So there certainly is a sense in which the 
journal is a distinctly Seattle venture in that we’re concerned with bare,
 honest Christian expression that is theologically self-conscious but resists 
erudition.  We need better ‘gateway drugs’ in the Christian community, and
 we want the journal to be a gateway drug and slippery slope toward the
 theological bounty and cornucopia of resources that are available in the Christian
 tradition but obscured by an amnesiac culture with a very short attention
 span.  As Stanley Fish says in this book, ‘religion has been asking the
 right kinds of questions for thousands of years’ about what it means to be 
fully human and to pursue justice, solidarity, and resourcefullness in our 
personal, social, and political relationships.  Of course, there have been better and worse answers to these
 questions, but these are questions that need to be kept on the table and ever
 before us, particularly if we are to avoid the arid reductionisms of 
late-modernity and work toward achieving more open societies and more 
sustainable ways of life.

Seattle’s low-grade (and sometimes high-grade)
hostility toward Christianity has been met with different responses from
 various Christians and Christian groups.  The 
militant-anti-hippy-take-Jesus-seriously-you-depraved-piece-of-crap approach is 
certainly popular among some Christian groups here.  But we prefer, along
 with folks at Mars Hill Graduate School, Image Journal, Mustard Seed Associates, and numerous churches and artist communities
 all over the city, to work to recover a Christian aesthetic that affirms a 
Trinitarian theology and expresses an ontology of love.
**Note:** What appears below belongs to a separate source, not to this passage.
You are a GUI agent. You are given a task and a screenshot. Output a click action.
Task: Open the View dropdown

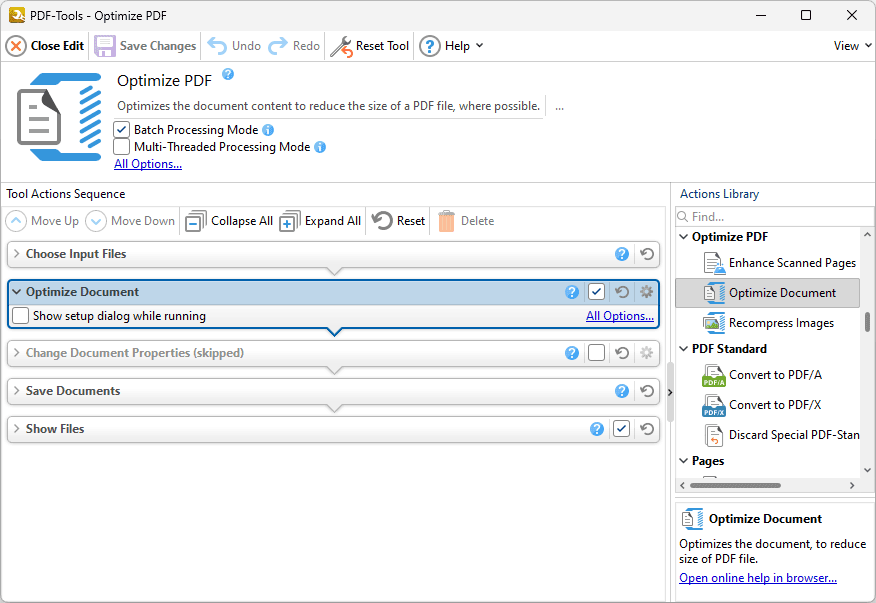pos(851,45)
Jon: I have a deep affection for Seattle, and
 I wouldn’t want to discount the ways in which TOJ is indeed a uniquely Seattle 
venture any more than I would want to discount my own social location and 
formation—by the ways in which I’ve been shaped by this city; by the ways in 
which I am a product of the unique constellation of forces, institutions,
 networks, aspirations, and practices that is ‘Seattle;’ by the ways in which 
each and every one of us is simultaneously shaping and shaped by the cities in
 which we live and which live through us.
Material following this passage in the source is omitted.